Using python I wrote a little program to display the current battery status level on an "on screen display" at the touch of a button. It's available in the latest pyosd release on this website.

I have not tested limit support with any recent ACPI patch, so I do not know if it is supported yet. My N160 is a celeron, so it doesn't support speedstep. I get a fairly respectable 3hrs something battery life with the screen brightness down and no power management options, so I'm not troubled.

Detection of the various switches like the power, sleep and lid switch are handled well by the current ACPI code, so you can trigger arbitrary programs to run when these buttons change state. This laptop came with some extra buttons, some of which I haven't been able to get working yet. The two volume buttons have their own keycodes and thus can be detected like normal keystrokes. I use a similar setup for the volume keys as the battery meter mentioned above. The other buttons however don't appear to have any keycodes associated with them, so it's a mystery on how they're actually read from. The reason I mentioned them in this section is I suspect ACPI may be used to read them.

■ GIVEN INFORMATION
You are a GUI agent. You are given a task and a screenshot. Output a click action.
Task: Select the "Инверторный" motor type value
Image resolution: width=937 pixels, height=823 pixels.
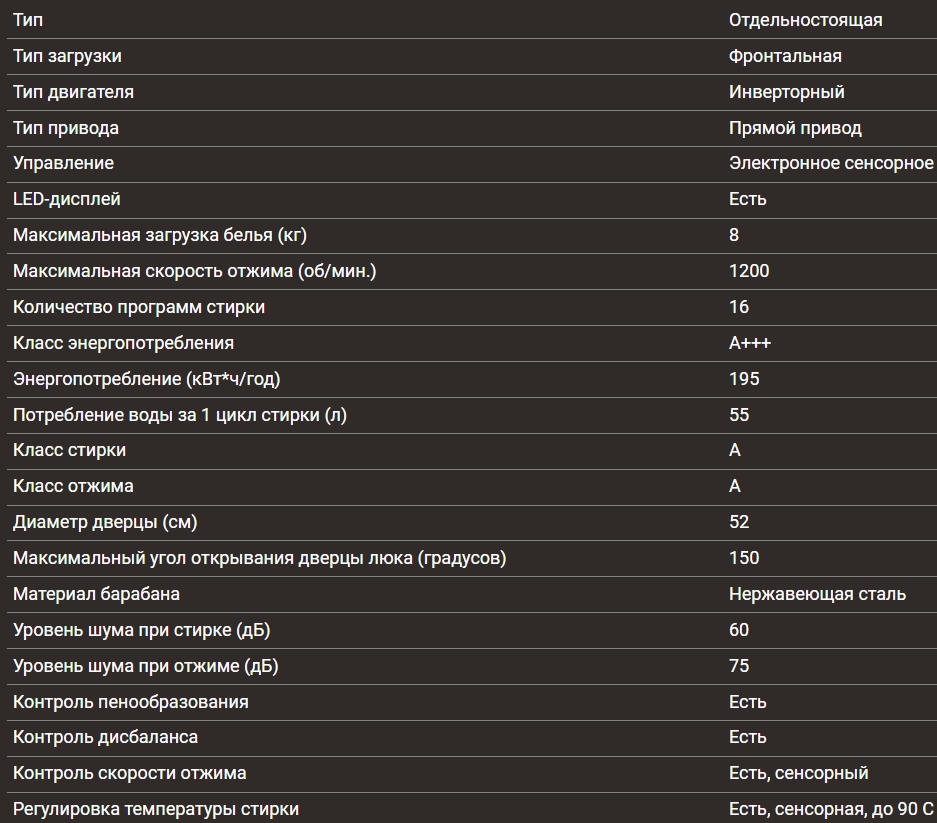786,92
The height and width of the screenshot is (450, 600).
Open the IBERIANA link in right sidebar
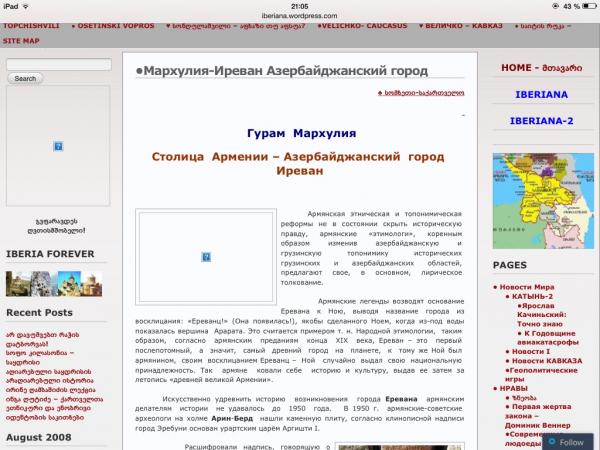[x=541, y=95]
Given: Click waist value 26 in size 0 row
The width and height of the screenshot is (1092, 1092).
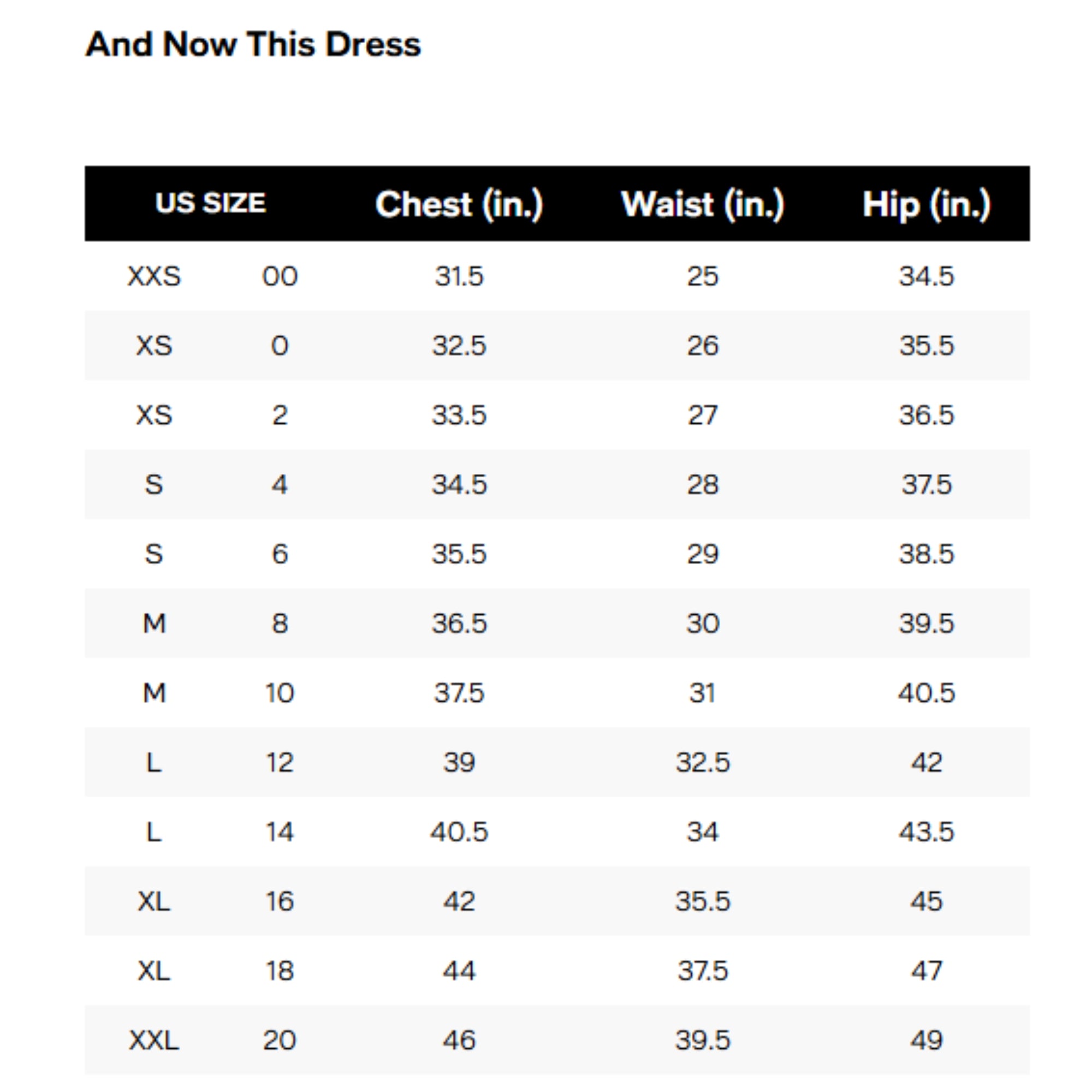Looking at the screenshot, I should pos(703,346).
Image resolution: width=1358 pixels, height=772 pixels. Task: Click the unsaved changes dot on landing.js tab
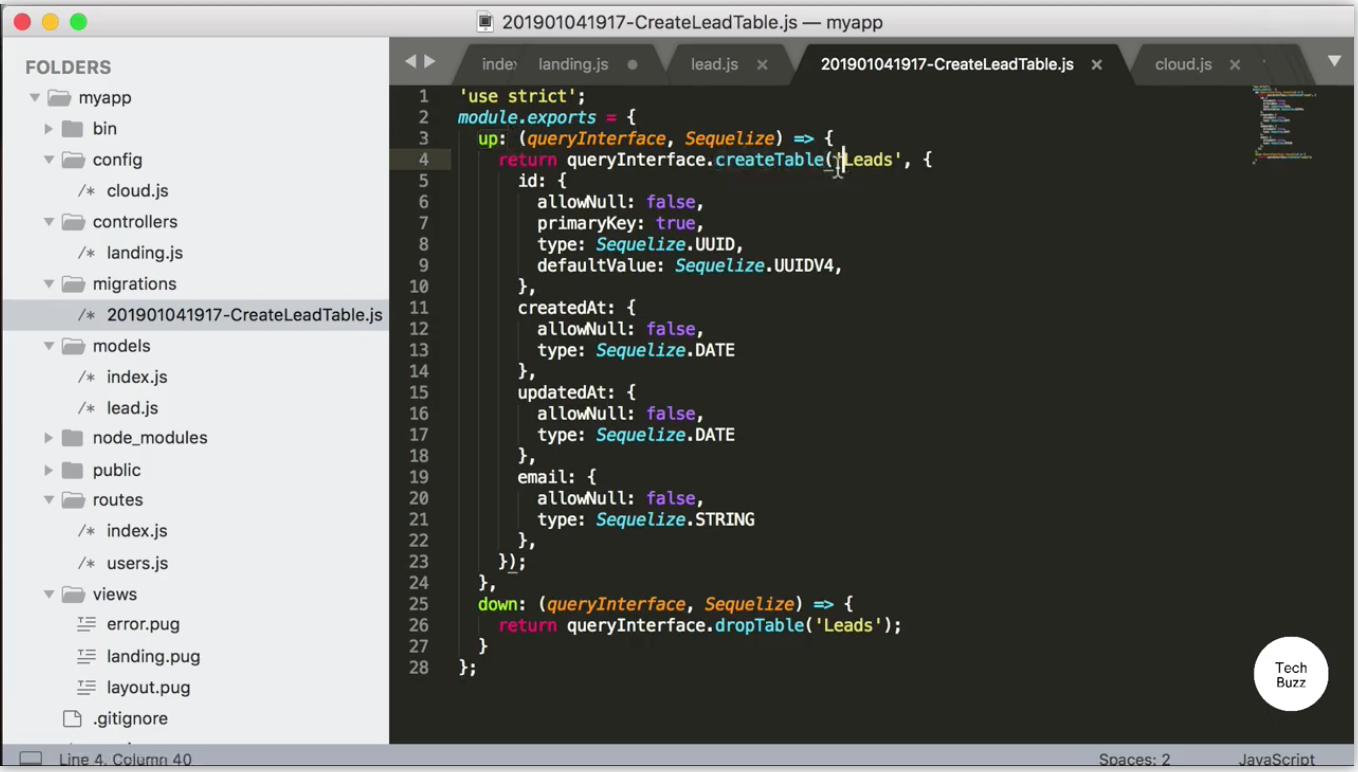[630, 62]
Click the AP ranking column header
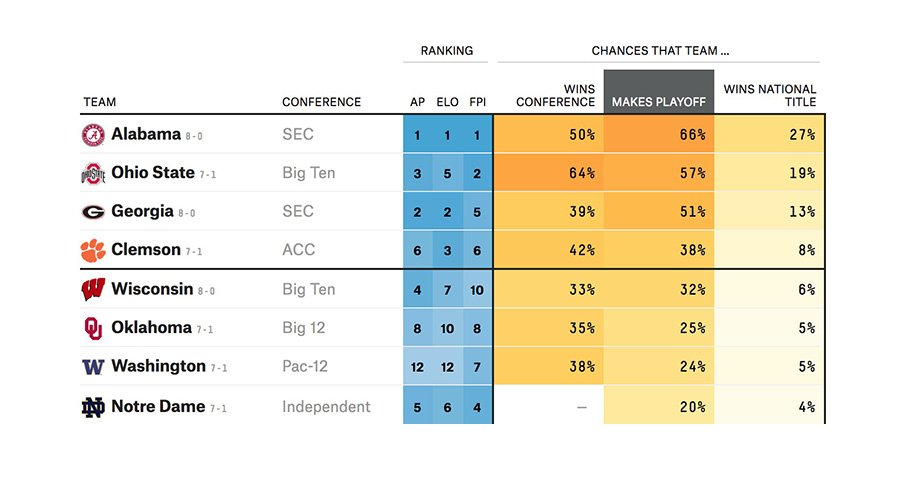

■ WHAT IS EXPECTED
Reproduce the entire text on the laptop's battery meter and ACPI support word for word, from start to finish.

■ TASK ANSWER
Using python I wrote a little program to display the current battery status level on an "on screen display" at the touch of a button. It's available in the latest pyosd release on this website.

I have not tested limit support with any recent ACPI patch, so I do not know if it is supported yet. My N160 is a celeron, so it doesn't support speedstep. I get a fairly respectable 3hrs something battery life with the screen brightness down and no power management options, so I'm not troubled.

Detection of the various switches like the power, sleep and lid switch are handled well by the current ACPI code, so you can trigger arbitrary programs to run when these buttons change state. This laptop came with some extra buttons, some of which I haven't been able to get working yet. The two volume buttons have their own keycodes and thus can be detected like normal keystrokes. I use a similar setup for the volume keys as the battery meter mentioned above. The other buttons however don't appear to have any keycodes associated with them, so it's a mystery on how they're actually read from. The reason I mentioned them in this section is I suspect ACPI may be used to read them.